◆ **SOURCE TEXT**
◇ ◇ ◇ ◇ ◇ ◇ ◇
5 Ways to Improve Your Credit Score

Your credit score is a big deal

Marc Guberti
5 min readOct 31, 2022


Your credit score is one of the most important financial numbers that impacts your opportunities and expenses. A high credit score will help you get better loans, increase your odds of getting your tenant application approved, and minimize your monthly expenses. Some employers will even review your credit report before hiring you. A bad credit score indicates difficulty with managing current financial obligations and lost job opportunities. If a credit score prevents you from qualifying for a high enough mortgage, it can impact where you live, a factor that can shape your entire life.

It’s impossible to overemphasize the importance of a credit score. Raising your score can help you secure higher loan amounts and lower interest rates, and it explains why many people meticulously track their scores. If you want to prop up your score before applying for a loan, rental occupancy, or a similar opportunity, use these strategies to improve your score.

1. Pay Your Debt On Time

Payment history is the largest contributor to your credit score. It makes up 35% of the total score and ripples into other key categories. Most people will have a great credit score if they never take on more than they can chew.
◇ ◇ ◇ ◇ ◇ ◇ ◇
◆ **JOB**
Answer these questions about the credit score article:
1. Who may review your credit report before hiring you?
2. What two loan benefits can raising your score help you secure?
3. What percentage of the total score does payment history make up?

◆ **Dataset excerpt**
◇ ◇ ◇ ◇ ◇ ◇ ◇
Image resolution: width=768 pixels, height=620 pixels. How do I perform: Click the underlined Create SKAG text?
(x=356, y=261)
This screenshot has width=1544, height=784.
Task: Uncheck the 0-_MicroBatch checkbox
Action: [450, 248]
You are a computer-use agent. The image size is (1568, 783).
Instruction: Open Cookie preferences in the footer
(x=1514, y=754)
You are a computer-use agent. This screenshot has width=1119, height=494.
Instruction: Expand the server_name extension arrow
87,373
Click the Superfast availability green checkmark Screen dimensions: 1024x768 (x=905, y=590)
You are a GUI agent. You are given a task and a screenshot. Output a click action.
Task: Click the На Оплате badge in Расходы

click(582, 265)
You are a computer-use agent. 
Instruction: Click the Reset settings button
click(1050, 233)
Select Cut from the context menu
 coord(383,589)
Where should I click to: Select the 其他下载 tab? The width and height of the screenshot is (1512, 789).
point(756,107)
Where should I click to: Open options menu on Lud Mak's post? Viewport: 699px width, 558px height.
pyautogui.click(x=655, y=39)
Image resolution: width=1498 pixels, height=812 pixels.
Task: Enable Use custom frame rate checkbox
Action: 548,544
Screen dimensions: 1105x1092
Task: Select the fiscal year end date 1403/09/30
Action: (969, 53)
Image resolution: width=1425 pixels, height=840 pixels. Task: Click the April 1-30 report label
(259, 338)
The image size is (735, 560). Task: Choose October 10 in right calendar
◇ ◇ ◇ ◇ ◇ ◇ ◇
◆ **EXERCISE OUTPUT**
1. Some employers
2. Higher loan amounts and lower interest rates
3. 35%